We all know about catastrophic headline-generating failures like AWS East-1 region falling apart or a major provider being down for a day or two. Then there are failures known only to those who care, like losing a major exchange point. However, I’m becoming more and more certain that the known failures are not even the tip of the iceberg – they seem to be the climber at the iceberg summit.
I’m occasionally running on-site design workshops and although I don’t keep track, my guess is that at least 25% of the companies I’m running workshops in experienced a more-or-less catastrophic bridging-caused meltdown in not-so-distant past. Sometimes it stays within a data center and impacts the performance of all hosts attached to the affected VLAN, sometimes they manage to bring down two data centers (hooray for Stretched VLANs).

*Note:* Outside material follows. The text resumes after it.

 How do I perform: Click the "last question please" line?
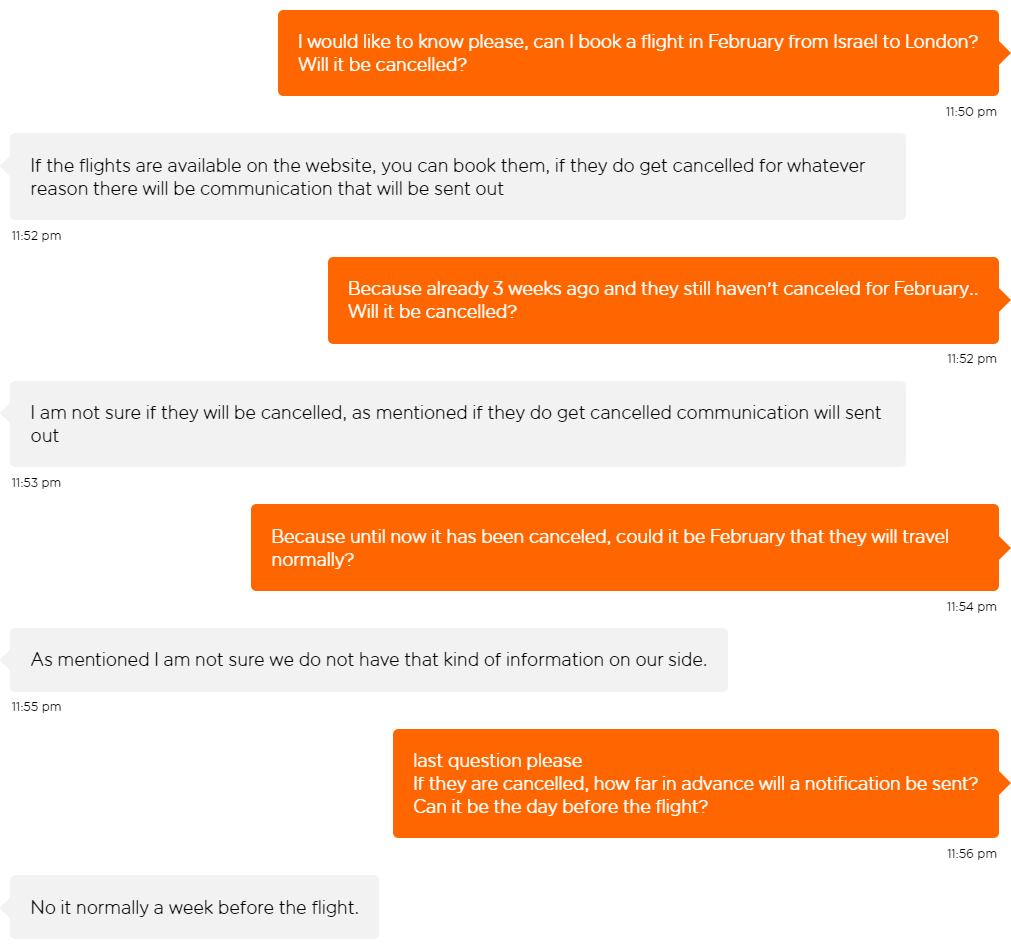coord(497,761)
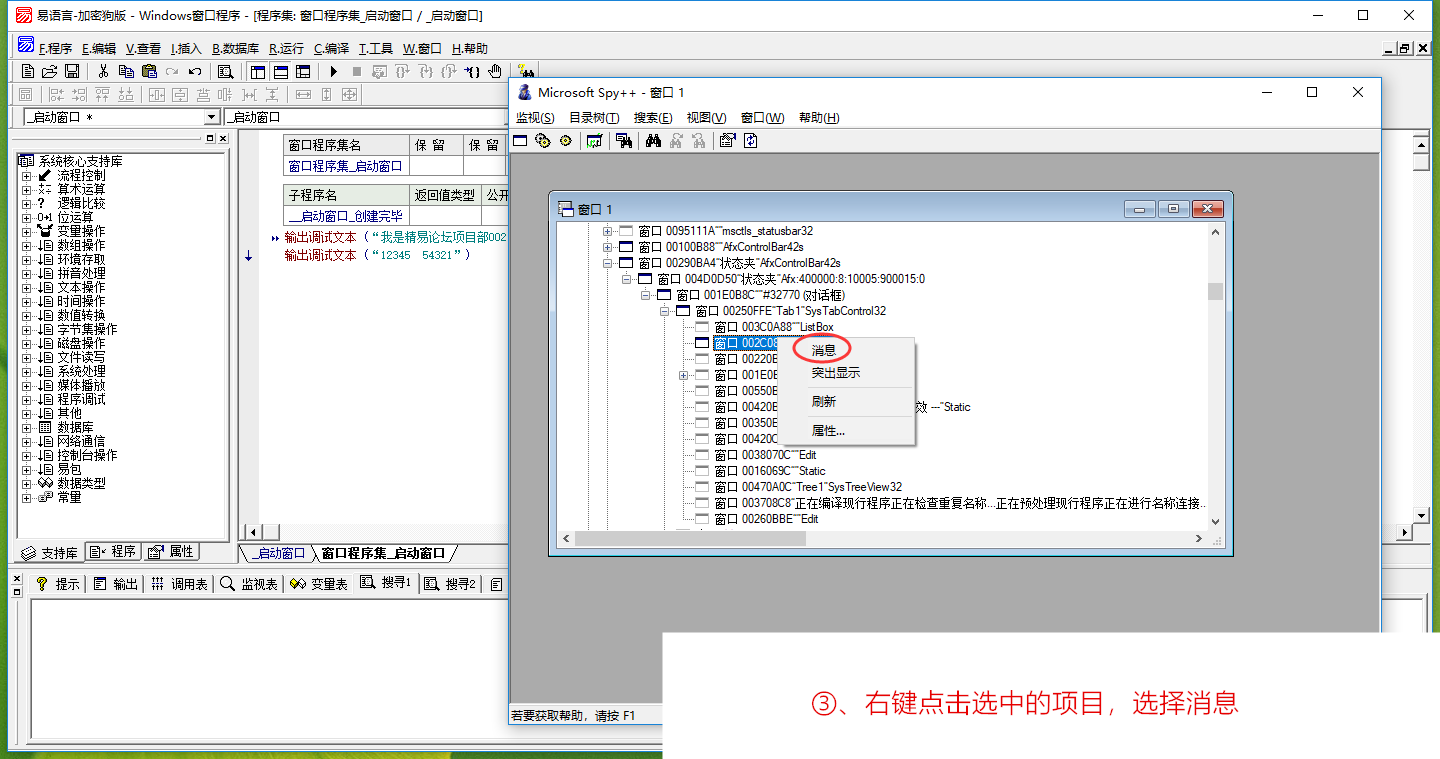Choose 属性... from the context menu
Image resolution: width=1440 pixels, height=759 pixels.
[828, 431]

It might be selection bias. Customers engaging me usually run complex environments that might be by definition prone to weird failures. On the other hand, at least some of them run well-managed environments, and they got a bridging loop even though they did all the right things.
It might be confirmation bias. I keep telling people how dangerous large L2 environments are, so I might remember those workshops where they told me “yeah, that happened recently” better than others.

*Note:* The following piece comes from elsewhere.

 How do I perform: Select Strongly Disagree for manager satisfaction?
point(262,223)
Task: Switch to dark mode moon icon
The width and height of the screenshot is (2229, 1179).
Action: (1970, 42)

Or it could be that the vendors are truly peddling broken technology (of course only because the customers ask for it, right?) and we’re paying the price of CIOs or high-level architects making decisions based on glitzy PowerPoints and “impartial” advice from $vendor consultants.
I simply don’t have enough data points to know better, and it seems we made no real progress in the last few years – all I could find was anecdata. Your feedback would be highly appreciated.